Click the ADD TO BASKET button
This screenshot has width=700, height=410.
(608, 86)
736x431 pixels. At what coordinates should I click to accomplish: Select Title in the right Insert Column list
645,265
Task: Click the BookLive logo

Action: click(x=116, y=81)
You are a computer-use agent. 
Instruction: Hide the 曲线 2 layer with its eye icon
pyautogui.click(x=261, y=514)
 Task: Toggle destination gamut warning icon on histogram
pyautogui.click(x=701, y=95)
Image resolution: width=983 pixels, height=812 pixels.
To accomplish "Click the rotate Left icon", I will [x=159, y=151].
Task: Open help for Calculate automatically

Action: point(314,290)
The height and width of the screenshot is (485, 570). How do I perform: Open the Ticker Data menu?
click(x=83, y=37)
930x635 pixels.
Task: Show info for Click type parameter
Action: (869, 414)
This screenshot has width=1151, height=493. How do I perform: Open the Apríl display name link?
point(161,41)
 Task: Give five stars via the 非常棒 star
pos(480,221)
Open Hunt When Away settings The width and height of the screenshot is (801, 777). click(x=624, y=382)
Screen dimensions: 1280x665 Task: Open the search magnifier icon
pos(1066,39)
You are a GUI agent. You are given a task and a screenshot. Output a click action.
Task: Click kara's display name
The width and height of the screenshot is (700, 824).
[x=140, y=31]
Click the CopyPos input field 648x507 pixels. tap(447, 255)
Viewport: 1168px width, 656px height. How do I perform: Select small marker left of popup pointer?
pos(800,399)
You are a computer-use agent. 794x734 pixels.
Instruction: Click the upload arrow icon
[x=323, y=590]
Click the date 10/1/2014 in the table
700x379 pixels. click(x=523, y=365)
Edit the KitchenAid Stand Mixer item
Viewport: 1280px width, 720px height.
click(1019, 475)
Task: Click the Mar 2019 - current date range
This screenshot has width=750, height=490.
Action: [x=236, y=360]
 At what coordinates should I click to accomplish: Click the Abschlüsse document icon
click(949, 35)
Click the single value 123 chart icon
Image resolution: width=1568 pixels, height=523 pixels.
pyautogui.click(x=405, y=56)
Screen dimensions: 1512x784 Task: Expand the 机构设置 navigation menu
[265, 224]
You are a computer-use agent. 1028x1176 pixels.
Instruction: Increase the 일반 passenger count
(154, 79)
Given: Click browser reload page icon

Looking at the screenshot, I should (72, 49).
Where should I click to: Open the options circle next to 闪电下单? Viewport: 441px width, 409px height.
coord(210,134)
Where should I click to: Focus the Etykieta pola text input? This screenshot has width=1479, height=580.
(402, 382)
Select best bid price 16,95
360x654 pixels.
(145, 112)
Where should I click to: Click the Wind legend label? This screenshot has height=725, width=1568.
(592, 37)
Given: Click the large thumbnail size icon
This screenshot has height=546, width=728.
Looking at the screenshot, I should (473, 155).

....

Once you have read the records above, say how many of their lines contain the word "computer", giving only that figure.

» **OUTPUT BELOW**: 3